§ **WHAT IS BEING ASKED**
Reproduce word for word the stretch of the Golden Retriever bite-list thread below that opens with the words containing "So I was excited" and closes with "of bite reports?".

§ **SOURCE PASSAGE**
# Dogs 101: Golden retriever's #3 on bite list?



## tine434 (Nov 24, 2013)

Wow....
So I was excited to watch Animal Planet's Dogs 101 on Goldens...
Then I heard the line: "Goldens love to chew" (ok, now we talk about shoes right? Wrong!)
"They are #3 on the bite list next to GSD and Chow Chows" They even went on to say "Remember they are biters so begin training young" now... mind you, GSD was also on the same episode and they didn't mention them being number one during that clip... anyway, thoughts? I didn't know Goldens are #3 on the list of bite reports?


Sent from Petguide.com Free App


----------



## Sweet Girl (Jun 10, 2010)

I think the sentence, "Remember they are biters, so begin training young" is just ignorance on the show's part.

I think Goldens are number three on the list because more families with little kids have them. And because they are "great family dogs," they are too often left alone with little kids, and so there are incidents of biting. 

The show would have better served people by talking about the dangers of leaving any dog unattended with little kids. Be they GSDs, Chows or Goldens.


----------



## lhowemt (Jun 28, 2013)

People have said Lila has bit them when she tried to hold their hand or arm.
One of her few bad habits....

Sent from Petguide.com Free App


----------



## Sweet Girl (Jun 10, 2010)

lhowemt said:


> People have said Lila has bit them when she tried to hold their hand or arm.
> One of her few bad habits....
> 
> Sent from Petguide.com Free App


This is a good point, too. Many a little kid described Tesia's mouthiness as "biting." She just liked to hang on, though never with any force or strength. But she needed _something_ in her mouth at all times. If there was no toy, your arm would do.


----------



## Willow52 (Aug 14, 2009)

lhowemt said:


> People have said Lila has bit them when she tried to hold their hand or arm.
> One of her few bad habits....
> 
> Sent from Petguide.com Free App


I think this is a common misconception. Many Goldens like to gnaw on hands, my Hank is really bad about that. He doesn't do it in an aggressive way but I'm sure if you are new to Goldens or observing, it may look like biting. 

Young Goldens are rough and like to play, mix children in and accidents sometimes happen.


----------



## Ruby13 (Dec 28, 2013)

I love to watch Dogs 101, too! Never know what breed is going to cross my path, and it doesn't hurt to be informed about them.

They must be referring to the puppy stage and mouthing??? Surely not aggression related...


----------



## MaDeuce (Jan 7, 2014)

Willow52 said:


> I think this is a common misconception. Many Goldens like to gnaw on hands, my Hank is really bad about that. He doesn't do it in an aggressive way but I'm sure if you are new to Goldens or observing, it may look like biting.
> 
> Young Goldens are rough and like to play, mix children in and accidents sometimes happen.


My Mal is mouthy. But Mals are called Maligators for a reason. 

I think Goldens suffer from the same fate as Labs. They are known for being great family dogs and hey, Goldens already "come trained".


----------



## Burd (Aug 11, 2011)

MaDeuce said:


> My Mal is mouthy. But Mals are called Maligators for a reason.
> 
> *I think Goldens suffer from the same fate as Labs. They are known for being great family dogs and hey, Goldens already "come trained". *


Exactly what I was thinking.
Goldens and Labs suffer for their popularity.


----------



## tine434 (Nov 24, 2013)

§ **DATA SUPPLIED**
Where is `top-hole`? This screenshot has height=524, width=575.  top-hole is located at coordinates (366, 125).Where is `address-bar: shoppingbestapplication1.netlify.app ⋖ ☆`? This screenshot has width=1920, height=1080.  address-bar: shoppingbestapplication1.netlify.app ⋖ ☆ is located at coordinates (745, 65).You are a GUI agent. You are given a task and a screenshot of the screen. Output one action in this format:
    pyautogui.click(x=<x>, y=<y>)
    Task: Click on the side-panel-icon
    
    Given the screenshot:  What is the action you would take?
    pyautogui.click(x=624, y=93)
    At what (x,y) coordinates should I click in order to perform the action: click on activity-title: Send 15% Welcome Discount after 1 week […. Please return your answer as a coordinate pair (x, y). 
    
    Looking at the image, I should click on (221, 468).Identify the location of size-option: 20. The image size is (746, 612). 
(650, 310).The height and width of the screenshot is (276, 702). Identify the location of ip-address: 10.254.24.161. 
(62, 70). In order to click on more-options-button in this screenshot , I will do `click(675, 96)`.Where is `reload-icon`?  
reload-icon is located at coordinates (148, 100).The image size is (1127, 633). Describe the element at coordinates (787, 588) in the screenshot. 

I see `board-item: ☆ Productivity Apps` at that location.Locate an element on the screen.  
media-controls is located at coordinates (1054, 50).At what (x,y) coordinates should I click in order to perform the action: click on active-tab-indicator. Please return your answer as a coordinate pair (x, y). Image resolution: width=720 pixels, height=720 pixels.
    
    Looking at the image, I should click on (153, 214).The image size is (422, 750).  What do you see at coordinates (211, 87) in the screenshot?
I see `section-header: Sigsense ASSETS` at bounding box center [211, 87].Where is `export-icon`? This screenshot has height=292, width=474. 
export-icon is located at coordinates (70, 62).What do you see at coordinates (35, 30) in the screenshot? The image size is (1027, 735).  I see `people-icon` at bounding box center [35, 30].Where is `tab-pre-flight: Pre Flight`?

§ **RESPONSE AREA**
So I was excited to watch Animal Planet's Dogs 101 on Goldens...
Then I heard the line: "Goldens love to chew" (ok, now we talk about shoes right? Wrong!)
"They are #3 on the bite list next to GSD and Chow Chows" They even went on to say "Remember they are biters so begin training young" now... mind you, GSD was also on the same episode and they didn't mention them being number one during that clip... anyway, thoughts? I didn't know Goldens are #3 on the list of bite reports?